[Records for locating displayed items]

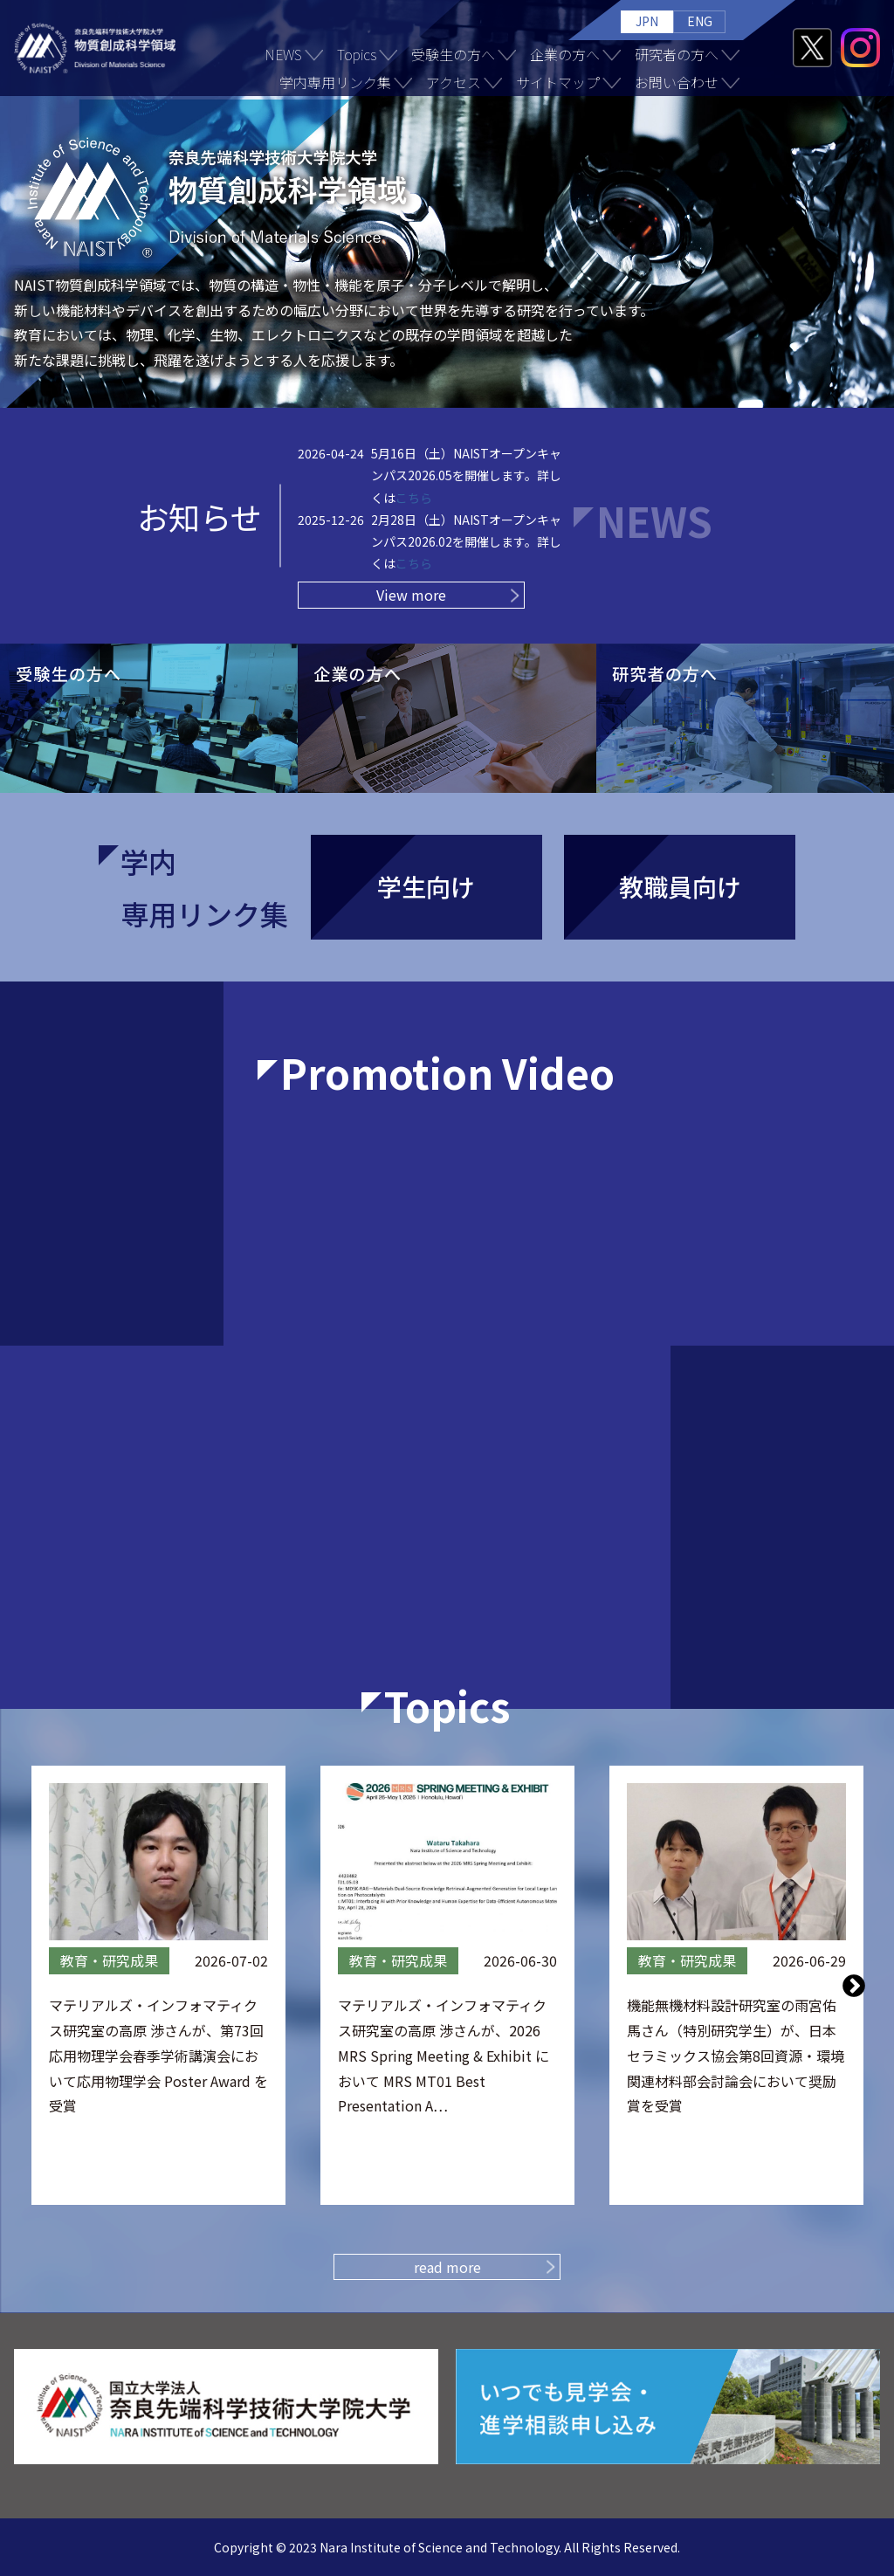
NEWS (283, 54)
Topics (356, 54)
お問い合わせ (677, 82)
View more (411, 594)
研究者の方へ (677, 54)
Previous (41, 1985)
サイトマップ (558, 82)
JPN (647, 21)
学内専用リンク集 (335, 82)
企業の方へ (565, 54)
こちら (413, 497)
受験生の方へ (453, 54)
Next (854, 1985)
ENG (699, 21)
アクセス (453, 82)
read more (447, 2266)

SET TASK >>
Recast the data above as a Markdown table with the columns "Row" and "Line." Number each line, skip blank lines, and leave out the pictures.

WRITTEN SOLUTION >>
| Row | Line |
|---|---|
| 1 | NEWS (283, 54) |
| 2 | Topics (356, 54) |
| 3 | お問い合わせ (677, 82) |
| 4 | View more (411, 594) |
| 5 | 研究者の方へ (677, 54) |
| 6 | Previous (41, 1985) |
| 7 | サイトマップ (558, 82) |
| 8 | JPN (647, 21) |
| 9 | 学内専用リンク集 (335, 82) |
| 10 | 企業の方へ (565, 54) |
| 11 | こちら (413, 497) |
| 12 | 受験生の方へ (453, 54) |
| 13 | Next (854, 1985) |
| 14 | ENG (699, 21) |
| 15 | アクセス (453, 82) |
| 16 | read more (447, 2266) |